HOME総合情報概要・基本データ刊行物教養学部報646号(2023年6月 1日)

教養学部報

第646号 外部公開

<時に沿って> 還元

素川靖司

image646_06_3.jpg 二〇二三年四月一日付で広域科学専攻・相関基礎科学系の准教授に着任しました素川靖司です。私が研究を始めたのは大学院に入学した二〇〇六年のことですから、研究キャリアは早十六年になります。この間、京都、アメリカ東海岸、愛知と平均五年で大学・研究機関が変わってきました。比較的短いタームで成果を求められるご時世、順風満帆とは言い難い十六年間だったと自己評価しています。
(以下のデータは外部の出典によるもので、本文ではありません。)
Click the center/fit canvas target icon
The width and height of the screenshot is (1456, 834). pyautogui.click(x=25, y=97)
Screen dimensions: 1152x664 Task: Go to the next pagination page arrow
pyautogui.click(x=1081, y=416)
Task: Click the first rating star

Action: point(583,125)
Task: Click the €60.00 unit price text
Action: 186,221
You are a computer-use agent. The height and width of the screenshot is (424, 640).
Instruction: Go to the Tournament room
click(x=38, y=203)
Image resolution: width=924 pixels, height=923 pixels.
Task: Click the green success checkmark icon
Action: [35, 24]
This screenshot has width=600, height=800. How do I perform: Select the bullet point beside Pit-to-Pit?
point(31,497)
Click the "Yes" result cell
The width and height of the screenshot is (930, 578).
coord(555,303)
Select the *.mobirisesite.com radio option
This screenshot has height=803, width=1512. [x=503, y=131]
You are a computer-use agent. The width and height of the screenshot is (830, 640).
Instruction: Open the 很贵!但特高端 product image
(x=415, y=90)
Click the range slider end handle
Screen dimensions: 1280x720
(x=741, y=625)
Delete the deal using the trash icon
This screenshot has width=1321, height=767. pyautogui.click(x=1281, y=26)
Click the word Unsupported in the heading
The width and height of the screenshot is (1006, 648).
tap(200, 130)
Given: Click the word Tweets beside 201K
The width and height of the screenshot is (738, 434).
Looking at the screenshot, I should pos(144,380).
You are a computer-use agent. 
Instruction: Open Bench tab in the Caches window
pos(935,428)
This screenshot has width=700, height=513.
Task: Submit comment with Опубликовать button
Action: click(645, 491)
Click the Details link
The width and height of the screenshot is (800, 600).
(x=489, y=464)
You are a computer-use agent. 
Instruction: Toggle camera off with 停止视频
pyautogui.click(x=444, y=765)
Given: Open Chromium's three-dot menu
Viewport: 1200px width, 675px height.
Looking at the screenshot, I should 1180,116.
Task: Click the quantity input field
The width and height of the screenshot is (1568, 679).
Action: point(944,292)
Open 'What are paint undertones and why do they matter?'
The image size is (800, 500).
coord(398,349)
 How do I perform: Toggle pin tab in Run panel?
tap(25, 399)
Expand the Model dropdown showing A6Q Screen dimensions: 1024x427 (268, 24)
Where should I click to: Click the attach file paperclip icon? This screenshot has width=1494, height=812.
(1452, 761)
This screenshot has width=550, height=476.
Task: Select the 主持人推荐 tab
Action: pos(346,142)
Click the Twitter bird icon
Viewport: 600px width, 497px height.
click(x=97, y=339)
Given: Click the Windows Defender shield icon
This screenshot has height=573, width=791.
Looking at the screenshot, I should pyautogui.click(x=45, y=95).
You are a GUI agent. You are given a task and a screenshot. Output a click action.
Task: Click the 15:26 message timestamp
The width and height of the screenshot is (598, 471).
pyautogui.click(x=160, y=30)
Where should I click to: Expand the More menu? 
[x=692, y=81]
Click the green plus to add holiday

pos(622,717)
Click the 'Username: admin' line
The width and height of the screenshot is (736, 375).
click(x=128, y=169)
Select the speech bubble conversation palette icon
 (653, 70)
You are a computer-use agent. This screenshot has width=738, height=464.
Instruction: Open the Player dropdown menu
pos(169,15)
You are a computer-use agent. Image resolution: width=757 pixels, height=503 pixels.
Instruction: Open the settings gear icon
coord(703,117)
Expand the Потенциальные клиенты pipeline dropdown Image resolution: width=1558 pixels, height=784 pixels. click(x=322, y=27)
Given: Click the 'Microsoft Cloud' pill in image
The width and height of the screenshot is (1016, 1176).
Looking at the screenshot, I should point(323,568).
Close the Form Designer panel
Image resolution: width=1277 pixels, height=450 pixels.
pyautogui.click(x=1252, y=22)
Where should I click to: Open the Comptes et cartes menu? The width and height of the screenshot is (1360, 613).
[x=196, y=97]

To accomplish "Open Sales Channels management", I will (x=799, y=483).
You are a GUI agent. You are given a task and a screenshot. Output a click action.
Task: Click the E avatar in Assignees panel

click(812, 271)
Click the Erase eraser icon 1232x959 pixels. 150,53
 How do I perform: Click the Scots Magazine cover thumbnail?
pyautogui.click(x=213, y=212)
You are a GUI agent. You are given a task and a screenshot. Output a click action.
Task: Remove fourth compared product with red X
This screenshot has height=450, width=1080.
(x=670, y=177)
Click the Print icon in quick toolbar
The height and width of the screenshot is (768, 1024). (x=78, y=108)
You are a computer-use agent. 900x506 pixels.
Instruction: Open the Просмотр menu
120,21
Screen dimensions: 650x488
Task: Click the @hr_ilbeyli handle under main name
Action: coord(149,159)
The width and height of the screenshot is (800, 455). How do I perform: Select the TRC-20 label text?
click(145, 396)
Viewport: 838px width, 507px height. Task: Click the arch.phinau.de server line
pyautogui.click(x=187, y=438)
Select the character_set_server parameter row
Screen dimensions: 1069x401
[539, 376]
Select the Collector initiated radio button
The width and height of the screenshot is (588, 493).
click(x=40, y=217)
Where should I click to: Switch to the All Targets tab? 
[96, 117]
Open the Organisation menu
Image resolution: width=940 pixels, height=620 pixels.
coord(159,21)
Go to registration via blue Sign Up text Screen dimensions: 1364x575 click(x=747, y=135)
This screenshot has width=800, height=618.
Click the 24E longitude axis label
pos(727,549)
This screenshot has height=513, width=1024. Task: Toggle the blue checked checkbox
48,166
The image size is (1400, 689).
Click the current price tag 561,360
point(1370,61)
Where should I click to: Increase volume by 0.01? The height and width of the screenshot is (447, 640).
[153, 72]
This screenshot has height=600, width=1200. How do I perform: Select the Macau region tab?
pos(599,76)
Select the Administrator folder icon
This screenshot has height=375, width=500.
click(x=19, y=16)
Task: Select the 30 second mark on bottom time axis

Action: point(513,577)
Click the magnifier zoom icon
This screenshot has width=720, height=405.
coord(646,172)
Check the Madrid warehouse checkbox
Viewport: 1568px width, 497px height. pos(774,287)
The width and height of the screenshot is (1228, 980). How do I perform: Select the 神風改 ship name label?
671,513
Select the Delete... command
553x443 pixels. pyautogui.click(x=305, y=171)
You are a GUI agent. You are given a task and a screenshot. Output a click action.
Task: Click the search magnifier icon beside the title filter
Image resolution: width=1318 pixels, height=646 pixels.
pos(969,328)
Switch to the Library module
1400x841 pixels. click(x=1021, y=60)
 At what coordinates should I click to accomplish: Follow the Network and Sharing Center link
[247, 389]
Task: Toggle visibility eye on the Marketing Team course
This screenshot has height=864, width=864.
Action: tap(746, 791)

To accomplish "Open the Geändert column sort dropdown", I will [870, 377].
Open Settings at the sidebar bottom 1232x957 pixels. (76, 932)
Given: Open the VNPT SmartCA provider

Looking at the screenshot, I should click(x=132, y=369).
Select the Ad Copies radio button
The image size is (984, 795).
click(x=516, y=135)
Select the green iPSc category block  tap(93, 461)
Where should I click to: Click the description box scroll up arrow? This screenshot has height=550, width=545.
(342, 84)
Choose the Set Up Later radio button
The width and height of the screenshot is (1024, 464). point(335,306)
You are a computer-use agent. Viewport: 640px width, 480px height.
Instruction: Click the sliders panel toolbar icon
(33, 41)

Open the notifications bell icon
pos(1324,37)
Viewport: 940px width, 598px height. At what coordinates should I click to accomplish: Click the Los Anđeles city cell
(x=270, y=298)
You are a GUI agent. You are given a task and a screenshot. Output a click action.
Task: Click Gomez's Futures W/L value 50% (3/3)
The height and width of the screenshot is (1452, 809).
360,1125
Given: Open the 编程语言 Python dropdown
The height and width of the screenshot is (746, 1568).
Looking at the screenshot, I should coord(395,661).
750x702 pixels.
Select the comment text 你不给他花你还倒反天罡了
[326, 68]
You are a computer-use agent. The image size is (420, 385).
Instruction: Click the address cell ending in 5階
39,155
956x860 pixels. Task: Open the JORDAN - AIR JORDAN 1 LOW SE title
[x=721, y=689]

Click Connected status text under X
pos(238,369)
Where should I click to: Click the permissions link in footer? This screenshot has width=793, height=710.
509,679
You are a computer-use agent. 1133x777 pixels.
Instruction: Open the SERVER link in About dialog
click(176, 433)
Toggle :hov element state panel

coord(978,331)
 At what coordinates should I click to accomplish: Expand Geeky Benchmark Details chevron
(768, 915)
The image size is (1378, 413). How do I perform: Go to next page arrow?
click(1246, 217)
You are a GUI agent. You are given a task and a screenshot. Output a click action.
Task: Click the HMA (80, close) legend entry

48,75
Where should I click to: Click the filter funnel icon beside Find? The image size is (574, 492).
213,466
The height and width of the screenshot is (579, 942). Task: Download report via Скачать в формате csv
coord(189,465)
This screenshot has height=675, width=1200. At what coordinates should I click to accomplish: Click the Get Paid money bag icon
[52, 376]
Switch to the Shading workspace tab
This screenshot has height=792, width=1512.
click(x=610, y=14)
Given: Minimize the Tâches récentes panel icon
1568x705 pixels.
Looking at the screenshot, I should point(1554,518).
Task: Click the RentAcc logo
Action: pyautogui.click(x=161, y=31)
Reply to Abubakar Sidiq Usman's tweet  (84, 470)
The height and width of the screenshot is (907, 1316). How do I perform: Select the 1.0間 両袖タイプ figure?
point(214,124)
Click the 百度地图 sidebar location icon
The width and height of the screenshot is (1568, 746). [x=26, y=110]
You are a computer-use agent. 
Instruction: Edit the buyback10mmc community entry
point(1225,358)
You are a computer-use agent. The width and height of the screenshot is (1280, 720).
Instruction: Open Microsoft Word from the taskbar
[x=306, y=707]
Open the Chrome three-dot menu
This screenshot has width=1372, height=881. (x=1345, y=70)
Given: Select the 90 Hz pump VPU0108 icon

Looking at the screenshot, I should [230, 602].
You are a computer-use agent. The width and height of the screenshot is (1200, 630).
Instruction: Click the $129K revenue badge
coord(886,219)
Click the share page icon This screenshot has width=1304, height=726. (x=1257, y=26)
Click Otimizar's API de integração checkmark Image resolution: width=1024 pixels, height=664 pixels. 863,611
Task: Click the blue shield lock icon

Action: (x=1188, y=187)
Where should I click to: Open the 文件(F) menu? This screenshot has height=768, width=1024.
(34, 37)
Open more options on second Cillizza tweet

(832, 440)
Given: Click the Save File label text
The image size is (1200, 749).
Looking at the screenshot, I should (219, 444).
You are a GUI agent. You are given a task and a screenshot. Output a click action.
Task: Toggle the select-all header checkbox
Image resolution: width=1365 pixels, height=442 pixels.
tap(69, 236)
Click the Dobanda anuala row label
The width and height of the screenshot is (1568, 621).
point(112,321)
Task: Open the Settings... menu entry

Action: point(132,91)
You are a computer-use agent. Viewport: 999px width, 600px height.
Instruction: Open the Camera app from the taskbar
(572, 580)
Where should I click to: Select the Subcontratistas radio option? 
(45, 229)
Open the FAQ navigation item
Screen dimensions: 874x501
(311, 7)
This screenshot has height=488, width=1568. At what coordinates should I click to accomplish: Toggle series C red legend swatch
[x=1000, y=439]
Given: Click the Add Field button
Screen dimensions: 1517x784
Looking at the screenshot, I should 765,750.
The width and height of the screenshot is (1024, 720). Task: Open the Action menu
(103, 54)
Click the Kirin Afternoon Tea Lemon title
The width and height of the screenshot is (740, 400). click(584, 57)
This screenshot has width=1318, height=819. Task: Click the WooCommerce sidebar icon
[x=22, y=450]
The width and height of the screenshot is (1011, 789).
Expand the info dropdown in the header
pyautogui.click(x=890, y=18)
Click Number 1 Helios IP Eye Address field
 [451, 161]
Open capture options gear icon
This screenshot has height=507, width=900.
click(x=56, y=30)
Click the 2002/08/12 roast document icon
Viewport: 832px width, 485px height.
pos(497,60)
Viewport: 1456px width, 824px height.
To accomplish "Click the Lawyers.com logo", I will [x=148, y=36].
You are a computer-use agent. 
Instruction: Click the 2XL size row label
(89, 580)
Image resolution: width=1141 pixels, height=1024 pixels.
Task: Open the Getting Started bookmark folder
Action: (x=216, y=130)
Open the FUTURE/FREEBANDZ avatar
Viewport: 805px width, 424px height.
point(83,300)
しかし、兎にも角にも、実験屋という職業自体は性に合っていたようです。寝食を忘れて没頭している時間は楽しかったですし、十六年間を均してみれば、科学的なexcitementに満ちていたのは恵まれていた方なのでしょう。
 大学院生のときから、その可能性に魅せられ、一貫して冷却原子と呼ばれる物理学のサブ分野を専門として研究をしてきました。冷却原子とは、レーザーによって絶対零度に限りなく近い温度まで冷やされた原子ガスです。関連するノーベル物理学賞は、一九九七年、二〇〇一年、二〇一二年と複数年に及びます。冷却原子系の魅力は、私たちの常識が通用しない「量子」の世界をミクロに制御できるだけでなく、マクロな集団としての物性を同時に探求できる変幻自在さ(versatility)と美しさにあります。近年では、それ故に基礎研究から量子テクノロジーのような応用に至るまで幅広く用いられるようになりました。
 欧米と比べて日本ではメジャーではなかった、この冷却原子の世界を知るきっかけとなったのは、最先端の研究がどんなものか知りたくて、非専門家向けの雑誌や図書を読み漁っていた学部三年生のときでした。その中には、この分野を牽引され、二〇二三年三月に本学を退官された久我隆弘先生の著書『量子光学(朝倉書店)』、『岩波講座 物理の世界 レーザー冷却とボーズ凝縮(岩波書店)』もありました。
 大学院は京大の量子光学研究室の門を叩き、憧れていた冷却原子の世界に飛び込みました。二十代を捧げた研究生活で得られたのは、成果だけではありませんでした。大いに揉まれながら、優秀な研究室メンバーから刺激を受けながら、研究者としての基本やスタンスを築きました。始めは研究者としてのイメージも自信もなかったことを考えれば、ドラスティックな変化だと思います。学位を取った後は、冷却原子のメッカであるアメリカに渡り、米国立標準技術研究所で研究活動を行う中で、合理性と効率を追求し、個人主義色が強いアメリカ流の洗礼を受けました。一回りタフになって、帰国して助教の職を得てからは、大型プロジェクトが走る中、研究マネジメントをそばで学びました。
 改めて振り返ってみると、主体的に動いていたとはいえ、周りの環境から受けた影響の大きさに気付かされます。ここ駒場では、初めて研究室を主宰する立場になります。これから若い世代にきっかけや良い気付きを与えて、これまでお世話になった方々から受けてきた恩を還元していけるよう、実践していけたらと思っている今日この頃です。それでは、皆様どうぞよろしくお願いいたします。